# [Required action]
Write out exactly the lines of the entries below from the one holding "The width and height of the screenshot is (1361, 896)." to the one holding "Task: Open the terms and conditions link", inclusive, and leave out all other lines.

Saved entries
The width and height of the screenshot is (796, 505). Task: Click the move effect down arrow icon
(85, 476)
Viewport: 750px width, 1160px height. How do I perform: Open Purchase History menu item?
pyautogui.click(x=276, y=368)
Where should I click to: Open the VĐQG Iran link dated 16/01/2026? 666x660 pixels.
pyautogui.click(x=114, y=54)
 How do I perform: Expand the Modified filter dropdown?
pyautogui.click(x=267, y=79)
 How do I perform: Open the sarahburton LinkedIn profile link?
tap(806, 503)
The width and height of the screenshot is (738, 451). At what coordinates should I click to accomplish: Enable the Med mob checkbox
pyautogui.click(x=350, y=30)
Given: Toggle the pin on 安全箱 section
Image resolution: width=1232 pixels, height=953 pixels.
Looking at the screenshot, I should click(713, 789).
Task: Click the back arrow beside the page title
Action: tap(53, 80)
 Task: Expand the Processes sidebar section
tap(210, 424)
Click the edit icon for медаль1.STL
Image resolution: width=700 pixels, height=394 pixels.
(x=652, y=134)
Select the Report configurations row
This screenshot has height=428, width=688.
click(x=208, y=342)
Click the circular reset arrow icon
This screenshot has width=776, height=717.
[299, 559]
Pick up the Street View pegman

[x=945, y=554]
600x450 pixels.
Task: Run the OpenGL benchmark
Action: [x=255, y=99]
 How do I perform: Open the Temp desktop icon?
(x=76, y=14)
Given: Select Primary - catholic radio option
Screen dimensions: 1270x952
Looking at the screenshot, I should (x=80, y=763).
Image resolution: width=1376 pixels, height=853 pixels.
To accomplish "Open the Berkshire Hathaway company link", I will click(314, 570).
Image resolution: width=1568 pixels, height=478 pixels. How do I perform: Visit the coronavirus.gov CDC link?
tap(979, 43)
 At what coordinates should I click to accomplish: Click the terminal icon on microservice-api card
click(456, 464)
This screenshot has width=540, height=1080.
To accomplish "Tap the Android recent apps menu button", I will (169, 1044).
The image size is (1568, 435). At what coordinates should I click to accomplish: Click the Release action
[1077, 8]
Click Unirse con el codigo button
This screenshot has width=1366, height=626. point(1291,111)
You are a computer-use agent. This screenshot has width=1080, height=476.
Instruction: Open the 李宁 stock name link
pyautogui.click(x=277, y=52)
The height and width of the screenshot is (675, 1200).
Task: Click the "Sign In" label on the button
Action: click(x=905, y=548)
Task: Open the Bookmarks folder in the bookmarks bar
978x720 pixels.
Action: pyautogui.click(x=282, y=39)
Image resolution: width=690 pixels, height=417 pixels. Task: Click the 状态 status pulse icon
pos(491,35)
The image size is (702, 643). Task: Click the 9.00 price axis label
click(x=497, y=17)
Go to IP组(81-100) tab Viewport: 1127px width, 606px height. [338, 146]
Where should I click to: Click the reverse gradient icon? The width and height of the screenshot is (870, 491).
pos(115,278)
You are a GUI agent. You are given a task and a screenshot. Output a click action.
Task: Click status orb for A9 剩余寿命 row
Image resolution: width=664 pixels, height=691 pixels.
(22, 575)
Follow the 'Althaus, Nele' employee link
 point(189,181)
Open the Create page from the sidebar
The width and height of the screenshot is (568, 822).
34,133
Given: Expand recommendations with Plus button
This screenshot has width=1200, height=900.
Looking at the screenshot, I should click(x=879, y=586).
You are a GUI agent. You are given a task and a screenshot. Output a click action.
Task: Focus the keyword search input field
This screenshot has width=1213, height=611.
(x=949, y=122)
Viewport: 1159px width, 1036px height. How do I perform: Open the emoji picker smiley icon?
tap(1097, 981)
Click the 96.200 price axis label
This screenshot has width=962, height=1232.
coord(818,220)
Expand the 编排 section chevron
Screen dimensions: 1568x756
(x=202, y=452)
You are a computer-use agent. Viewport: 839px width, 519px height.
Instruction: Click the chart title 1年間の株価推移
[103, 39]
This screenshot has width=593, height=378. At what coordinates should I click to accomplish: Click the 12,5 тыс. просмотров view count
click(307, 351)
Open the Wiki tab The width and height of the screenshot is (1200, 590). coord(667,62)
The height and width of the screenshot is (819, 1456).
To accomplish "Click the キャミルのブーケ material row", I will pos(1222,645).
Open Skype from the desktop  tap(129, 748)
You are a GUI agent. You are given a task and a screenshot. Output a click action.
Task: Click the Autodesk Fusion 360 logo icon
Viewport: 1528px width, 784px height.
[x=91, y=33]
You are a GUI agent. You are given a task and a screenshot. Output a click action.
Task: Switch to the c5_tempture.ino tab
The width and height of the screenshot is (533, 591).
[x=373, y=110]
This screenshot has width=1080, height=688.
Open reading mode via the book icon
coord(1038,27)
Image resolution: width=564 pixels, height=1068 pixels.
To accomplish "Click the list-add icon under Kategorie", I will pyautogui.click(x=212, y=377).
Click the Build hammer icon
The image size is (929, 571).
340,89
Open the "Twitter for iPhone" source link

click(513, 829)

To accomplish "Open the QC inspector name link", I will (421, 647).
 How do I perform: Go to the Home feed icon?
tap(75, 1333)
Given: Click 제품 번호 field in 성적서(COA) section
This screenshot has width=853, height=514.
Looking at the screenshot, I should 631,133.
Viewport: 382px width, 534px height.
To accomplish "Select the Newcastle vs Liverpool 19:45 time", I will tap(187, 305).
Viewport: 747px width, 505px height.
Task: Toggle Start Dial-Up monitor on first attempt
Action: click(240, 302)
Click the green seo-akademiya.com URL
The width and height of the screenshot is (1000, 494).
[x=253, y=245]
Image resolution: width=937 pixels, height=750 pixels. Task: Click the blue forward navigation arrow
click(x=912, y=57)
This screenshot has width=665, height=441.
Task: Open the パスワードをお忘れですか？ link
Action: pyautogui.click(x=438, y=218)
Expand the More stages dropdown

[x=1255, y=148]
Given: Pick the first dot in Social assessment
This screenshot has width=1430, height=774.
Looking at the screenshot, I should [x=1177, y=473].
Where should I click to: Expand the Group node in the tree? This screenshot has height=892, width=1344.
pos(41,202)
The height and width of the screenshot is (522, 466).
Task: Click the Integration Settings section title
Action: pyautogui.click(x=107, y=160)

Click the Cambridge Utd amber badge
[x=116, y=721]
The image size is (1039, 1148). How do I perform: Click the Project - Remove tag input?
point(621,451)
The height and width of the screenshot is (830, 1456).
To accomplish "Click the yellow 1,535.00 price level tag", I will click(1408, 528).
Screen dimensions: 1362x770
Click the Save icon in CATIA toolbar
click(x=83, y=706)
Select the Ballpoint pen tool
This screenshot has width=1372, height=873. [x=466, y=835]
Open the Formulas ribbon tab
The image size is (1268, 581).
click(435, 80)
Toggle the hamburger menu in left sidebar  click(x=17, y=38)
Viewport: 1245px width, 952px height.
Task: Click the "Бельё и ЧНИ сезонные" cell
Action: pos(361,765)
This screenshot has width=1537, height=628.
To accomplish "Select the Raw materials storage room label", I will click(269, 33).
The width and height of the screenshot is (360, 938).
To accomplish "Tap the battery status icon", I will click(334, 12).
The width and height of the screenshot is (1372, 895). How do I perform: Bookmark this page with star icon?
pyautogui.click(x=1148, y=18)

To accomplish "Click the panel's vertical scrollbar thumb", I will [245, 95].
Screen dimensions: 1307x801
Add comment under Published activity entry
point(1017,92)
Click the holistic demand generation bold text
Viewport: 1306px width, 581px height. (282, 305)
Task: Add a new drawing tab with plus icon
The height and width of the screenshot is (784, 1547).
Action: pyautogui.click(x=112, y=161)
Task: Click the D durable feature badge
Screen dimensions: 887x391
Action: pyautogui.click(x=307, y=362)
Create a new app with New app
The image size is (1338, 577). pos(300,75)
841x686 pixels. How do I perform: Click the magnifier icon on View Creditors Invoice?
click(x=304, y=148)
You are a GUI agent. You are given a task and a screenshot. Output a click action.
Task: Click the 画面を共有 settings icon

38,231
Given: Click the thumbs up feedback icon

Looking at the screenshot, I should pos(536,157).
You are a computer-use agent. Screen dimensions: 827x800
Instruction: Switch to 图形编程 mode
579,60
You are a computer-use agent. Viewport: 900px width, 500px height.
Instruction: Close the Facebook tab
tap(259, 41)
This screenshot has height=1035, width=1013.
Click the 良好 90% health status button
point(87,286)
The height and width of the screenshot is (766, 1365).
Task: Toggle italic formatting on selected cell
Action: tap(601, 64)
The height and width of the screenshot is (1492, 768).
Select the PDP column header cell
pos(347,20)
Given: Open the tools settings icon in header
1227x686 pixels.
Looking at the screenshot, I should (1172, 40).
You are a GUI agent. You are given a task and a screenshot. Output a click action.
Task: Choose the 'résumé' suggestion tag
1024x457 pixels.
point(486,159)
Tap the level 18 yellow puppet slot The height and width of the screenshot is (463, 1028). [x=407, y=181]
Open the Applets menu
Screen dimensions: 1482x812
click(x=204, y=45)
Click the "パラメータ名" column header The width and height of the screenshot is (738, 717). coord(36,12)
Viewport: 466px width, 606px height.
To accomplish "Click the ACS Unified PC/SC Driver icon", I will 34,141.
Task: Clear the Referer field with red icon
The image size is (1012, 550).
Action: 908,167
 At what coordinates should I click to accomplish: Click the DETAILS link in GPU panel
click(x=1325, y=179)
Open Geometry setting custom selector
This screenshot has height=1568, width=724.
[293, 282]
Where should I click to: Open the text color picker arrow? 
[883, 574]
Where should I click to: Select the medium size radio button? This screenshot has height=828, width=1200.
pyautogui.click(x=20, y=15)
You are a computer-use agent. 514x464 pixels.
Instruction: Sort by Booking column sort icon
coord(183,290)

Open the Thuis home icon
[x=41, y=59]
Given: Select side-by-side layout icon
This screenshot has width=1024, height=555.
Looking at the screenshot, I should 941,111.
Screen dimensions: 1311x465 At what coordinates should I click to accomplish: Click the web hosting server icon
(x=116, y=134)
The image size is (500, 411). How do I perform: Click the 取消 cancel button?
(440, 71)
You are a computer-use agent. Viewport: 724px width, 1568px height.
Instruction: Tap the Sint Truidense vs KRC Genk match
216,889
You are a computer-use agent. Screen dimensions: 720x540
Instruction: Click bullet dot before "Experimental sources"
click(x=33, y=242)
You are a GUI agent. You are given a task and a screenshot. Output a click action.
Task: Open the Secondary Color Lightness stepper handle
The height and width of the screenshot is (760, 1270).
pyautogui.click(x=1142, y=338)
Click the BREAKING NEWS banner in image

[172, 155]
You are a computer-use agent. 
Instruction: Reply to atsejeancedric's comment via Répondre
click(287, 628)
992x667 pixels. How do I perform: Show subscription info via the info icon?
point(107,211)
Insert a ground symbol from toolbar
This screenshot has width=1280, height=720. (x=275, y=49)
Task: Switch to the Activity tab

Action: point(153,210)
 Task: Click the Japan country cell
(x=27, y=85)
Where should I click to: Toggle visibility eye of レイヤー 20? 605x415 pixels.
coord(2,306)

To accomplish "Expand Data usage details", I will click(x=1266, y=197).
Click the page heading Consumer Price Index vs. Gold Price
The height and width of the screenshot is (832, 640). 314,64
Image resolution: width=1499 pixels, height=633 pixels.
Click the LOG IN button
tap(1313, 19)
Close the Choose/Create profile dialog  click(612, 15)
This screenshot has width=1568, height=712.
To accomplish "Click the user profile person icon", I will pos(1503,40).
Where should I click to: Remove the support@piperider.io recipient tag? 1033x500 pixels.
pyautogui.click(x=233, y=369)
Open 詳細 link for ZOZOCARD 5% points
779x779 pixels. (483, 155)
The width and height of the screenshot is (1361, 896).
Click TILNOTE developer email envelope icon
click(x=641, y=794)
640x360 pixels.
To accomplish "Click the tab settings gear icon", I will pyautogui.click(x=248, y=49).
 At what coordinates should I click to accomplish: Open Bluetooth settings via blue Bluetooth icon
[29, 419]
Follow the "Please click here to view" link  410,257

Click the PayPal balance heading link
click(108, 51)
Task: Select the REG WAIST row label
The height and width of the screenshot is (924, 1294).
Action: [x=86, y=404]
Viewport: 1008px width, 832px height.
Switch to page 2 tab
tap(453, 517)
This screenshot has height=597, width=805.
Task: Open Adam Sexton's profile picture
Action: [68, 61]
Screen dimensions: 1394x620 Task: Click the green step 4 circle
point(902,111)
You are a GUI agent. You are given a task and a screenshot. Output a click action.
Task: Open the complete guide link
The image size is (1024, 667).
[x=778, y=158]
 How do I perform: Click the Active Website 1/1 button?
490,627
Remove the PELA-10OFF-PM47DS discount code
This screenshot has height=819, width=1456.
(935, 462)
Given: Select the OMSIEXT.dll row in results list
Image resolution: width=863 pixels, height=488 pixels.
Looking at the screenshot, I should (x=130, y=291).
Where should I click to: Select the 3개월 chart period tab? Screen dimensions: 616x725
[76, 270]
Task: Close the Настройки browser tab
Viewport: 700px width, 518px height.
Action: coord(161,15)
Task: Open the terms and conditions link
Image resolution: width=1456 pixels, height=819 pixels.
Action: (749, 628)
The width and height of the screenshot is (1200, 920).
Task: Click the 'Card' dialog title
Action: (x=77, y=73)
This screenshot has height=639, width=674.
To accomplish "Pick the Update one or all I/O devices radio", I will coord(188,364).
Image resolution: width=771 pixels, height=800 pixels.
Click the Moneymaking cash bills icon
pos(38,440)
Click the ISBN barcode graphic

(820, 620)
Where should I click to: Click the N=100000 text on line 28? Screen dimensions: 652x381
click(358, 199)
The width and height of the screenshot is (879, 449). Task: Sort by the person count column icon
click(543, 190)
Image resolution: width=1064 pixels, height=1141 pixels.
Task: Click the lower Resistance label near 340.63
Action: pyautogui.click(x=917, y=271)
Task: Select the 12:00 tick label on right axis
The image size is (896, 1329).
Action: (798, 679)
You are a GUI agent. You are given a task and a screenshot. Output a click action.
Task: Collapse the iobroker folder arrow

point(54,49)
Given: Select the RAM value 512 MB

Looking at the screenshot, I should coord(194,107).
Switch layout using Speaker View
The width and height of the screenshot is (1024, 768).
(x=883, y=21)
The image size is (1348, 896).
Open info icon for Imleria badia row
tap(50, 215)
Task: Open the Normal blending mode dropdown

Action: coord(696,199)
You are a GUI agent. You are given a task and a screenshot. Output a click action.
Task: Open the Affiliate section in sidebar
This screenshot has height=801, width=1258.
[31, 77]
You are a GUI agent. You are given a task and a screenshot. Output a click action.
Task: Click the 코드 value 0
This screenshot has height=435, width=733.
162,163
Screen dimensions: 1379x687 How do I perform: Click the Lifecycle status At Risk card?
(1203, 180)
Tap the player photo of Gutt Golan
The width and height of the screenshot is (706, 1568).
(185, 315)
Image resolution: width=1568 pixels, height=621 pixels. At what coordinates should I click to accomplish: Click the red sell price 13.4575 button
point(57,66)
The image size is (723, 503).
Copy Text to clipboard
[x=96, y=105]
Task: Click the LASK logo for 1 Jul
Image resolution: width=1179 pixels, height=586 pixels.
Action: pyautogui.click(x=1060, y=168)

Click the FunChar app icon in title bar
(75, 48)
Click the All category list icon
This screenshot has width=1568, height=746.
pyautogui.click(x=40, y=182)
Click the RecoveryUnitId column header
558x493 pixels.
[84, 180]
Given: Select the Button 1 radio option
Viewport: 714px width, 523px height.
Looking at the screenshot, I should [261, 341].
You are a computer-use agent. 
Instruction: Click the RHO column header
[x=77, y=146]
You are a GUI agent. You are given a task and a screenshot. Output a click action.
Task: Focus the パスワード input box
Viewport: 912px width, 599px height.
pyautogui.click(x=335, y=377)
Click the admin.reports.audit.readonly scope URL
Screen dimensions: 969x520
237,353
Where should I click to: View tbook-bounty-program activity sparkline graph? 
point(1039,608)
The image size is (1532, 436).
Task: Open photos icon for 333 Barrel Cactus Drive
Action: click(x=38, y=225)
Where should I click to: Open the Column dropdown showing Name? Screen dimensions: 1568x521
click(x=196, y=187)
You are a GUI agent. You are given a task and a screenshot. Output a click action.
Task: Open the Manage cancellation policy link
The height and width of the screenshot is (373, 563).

# [Reply]
The width and height of the screenshot is (1361, 896).
Click TILNOTE developer email envelope icon
click(x=641, y=794)
640x360 pixels.
To accomplish "Click the tab settings gear icon", I will pyautogui.click(x=248, y=49).
 At what coordinates should I click to accomplish: Open Bluetooth settings via blue Bluetooth icon
[29, 419]
Follow the "Please click here to view" link  410,257

Click the PayPal balance heading link
click(108, 51)
Task: Select the REG WAIST row label
The height and width of the screenshot is (924, 1294).
Action: [x=86, y=404]
Viewport: 1008px width, 832px height.
Switch to page 2 tab
tap(453, 517)
This screenshot has height=597, width=805.
Task: Open Adam Sexton's profile picture
Action: [68, 61]
Screen dimensions: 1394x620 Task: Click the green step 4 circle
point(902,111)
You are a GUI agent. You are given a task and a screenshot. Output a click action.
Task: Open the complete guide link
The image size is (1024, 667).
[x=778, y=158]
 How do I perform: Click the Active Website 1/1 button?
490,627
Remove the PELA-10OFF-PM47DS discount code
This screenshot has height=819, width=1456.
(935, 462)
Given: Select the OMSIEXT.dll row in results list
Image resolution: width=863 pixels, height=488 pixels.
Looking at the screenshot, I should (x=130, y=291).
Where should I click to: Select the 3개월 chart period tab? Screen dimensions: 616x725
[76, 270]
Task: Close the Настройки browser tab
Viewport: 700px width, 518px height.
Action: coord(161,15)
Task: Open the terms and conditions link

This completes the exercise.